┌─ Given data
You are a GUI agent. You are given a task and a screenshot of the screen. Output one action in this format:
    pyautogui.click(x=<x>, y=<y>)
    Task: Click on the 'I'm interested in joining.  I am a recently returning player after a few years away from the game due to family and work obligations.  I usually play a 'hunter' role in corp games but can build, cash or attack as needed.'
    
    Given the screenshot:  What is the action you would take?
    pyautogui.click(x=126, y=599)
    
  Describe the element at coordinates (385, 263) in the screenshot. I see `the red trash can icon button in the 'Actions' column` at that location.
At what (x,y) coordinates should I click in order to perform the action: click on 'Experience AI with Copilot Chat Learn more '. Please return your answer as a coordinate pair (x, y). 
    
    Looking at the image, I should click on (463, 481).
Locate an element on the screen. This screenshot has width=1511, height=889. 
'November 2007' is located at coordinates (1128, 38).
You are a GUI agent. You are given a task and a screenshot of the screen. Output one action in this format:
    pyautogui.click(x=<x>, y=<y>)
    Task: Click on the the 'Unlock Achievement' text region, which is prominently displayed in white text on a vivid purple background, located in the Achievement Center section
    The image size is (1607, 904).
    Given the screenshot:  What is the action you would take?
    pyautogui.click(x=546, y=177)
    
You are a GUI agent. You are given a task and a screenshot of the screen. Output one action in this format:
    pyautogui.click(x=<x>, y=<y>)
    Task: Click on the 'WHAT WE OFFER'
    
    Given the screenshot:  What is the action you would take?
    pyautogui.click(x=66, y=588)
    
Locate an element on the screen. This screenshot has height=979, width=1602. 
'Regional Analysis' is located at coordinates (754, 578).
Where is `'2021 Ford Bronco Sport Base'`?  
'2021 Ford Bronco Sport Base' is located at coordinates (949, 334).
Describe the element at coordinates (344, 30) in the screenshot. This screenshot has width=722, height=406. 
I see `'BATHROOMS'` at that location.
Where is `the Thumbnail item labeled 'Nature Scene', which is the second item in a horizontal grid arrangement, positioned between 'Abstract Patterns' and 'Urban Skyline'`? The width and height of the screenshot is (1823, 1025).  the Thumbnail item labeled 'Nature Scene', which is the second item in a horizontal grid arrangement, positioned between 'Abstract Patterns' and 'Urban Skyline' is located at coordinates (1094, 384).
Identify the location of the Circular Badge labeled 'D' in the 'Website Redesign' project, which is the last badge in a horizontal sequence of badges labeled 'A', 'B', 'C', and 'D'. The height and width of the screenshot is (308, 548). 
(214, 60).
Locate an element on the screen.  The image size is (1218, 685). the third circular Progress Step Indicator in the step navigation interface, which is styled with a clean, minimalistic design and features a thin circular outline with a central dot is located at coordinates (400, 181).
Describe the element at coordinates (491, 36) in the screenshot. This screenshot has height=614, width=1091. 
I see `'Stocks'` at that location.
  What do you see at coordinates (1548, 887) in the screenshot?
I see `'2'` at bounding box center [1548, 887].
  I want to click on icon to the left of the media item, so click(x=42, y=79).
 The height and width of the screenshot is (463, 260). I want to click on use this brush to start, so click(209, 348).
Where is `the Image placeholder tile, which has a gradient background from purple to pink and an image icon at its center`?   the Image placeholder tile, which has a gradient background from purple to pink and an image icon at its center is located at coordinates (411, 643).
└─
Short problem:
Quote the listing above word for word.

Written solution:
You are a GUI agent. You are given a task and a screenshot of the screen. Output one action in this format:
    pyautogui.click(x=<x>, y=<y>)
    Task: Click on the 'I'm interested in joining.  I am a recently returning player after a few years away from the game due to family and work obligations.  I usually play a 'hunter' role in corp games but can build, cash or attack as needed.'
    
    Given the screenshot:  What is the action you would take?
    pyautogui.click(x=126, y=599)
    
  Describe the element at coordinates (385, 263) in the screenshot. I see `the red trash can icon button in the 'Actions' column` at that location.
At what (x,y) coordinates should I click in order to perform the action: click on 'Experience AI with Copilot Chat Learn more '. Please return your answer as a coordinate pair (x, y). 
    
    Looking at the image, I should click on (463, 481).
Locate an element on the screen. This screenshot has width=1511, height=889. 
'November 2007' is located at coordinates (1128, 38).
You are a GUI agent. You are given a task and a screenshot of the screen. Output one action in this format:
    pyautogui.click(x=<x>, y=<y>)
    Task: Click on the the 'Unlock Achievement' text region, which is prominently displayed in white text on a vivid purple background, located in the Achievement Center section
    The image size is (1607, 904).
    Given the screenshot:  What is the action you would take?
    pyautogui.click(x=546, y=177)
    
You are a GUI agent. You are given a task and a screenshot of the screen. Output one action in this format:
    pyautogui.click(x=<x>, y=<y>)
    Task: Click on the 'WHAT WE OFFER'
    
    Given the screenshot:  What is the action you would take?
    pyautogui.click(x=66, y=588)
    
Locate an element on the screen. This screenshot has height=979, width=1602. 
'Regional Analysis' is located at coordinates (754, 578).
Where is `'2021 Ford Bronco Sport Base'`?  
'2021 Ford Bronco Sport Base' is located at coordinates (949, 334).
Describe the element at coordinates (344, 30) in the screenshot. This screenshot has width=722, height=406. 
I see `'BATHROOMS'` at that location.
Where is `the Thumbnail item labeled 'Nature Scene', which is the second item in a horizontal grid arrangement, positioned between 'Abstract Patterns' and 'Urban Skyline'`? The width and height of the screenshot is (1823, 1025).  the Thumbnail item labeled 'Nature Scene', which is the second item in a horizontal grid arrangement, positioned between 'Abstract Patterns' and 'Urban Skyline' is located at coordinates (1094, 384).
Identify the location of the Circular Badge labeled 'D' in the 'Website Redesign' project, which is the last badge in a horizontal sequence of badges labeled 'A', 'B', 'C', and 'D'. The height and width of the screenshot is (308, 548). 
(214, 60).
Locate an element on the screen.  The image size is (1218, 685). the third circular Progress Step Indicator in the step navigation interface, which is styled with a clean, minimalistic design and features a thin circular outline with a central dot is located at coordinates (400, 181).
Describe the element at coordinates (491, 36) in the screenshot. This screenshot has height=614, width=1091. 
I see `'Stocks'` at that location.
  What do you see at coordinates (1548, 887) in the screenshot?
I see `'2'` at bounding box center [1548, 887].
  I want to click on icon to the left of the media item, so click(x=42, y=79).
 The height and width of the screenshot is (463, 260). I want to click on use this brush to start, so click(209, 348).
Where is `the Image placeholder tile, which has a gradient background from purple to pink and an image icon at its center`?   the Image placeholder tile, which has a gradient background from purple to pink and an image icon at its center is located at coordinates (411, 643).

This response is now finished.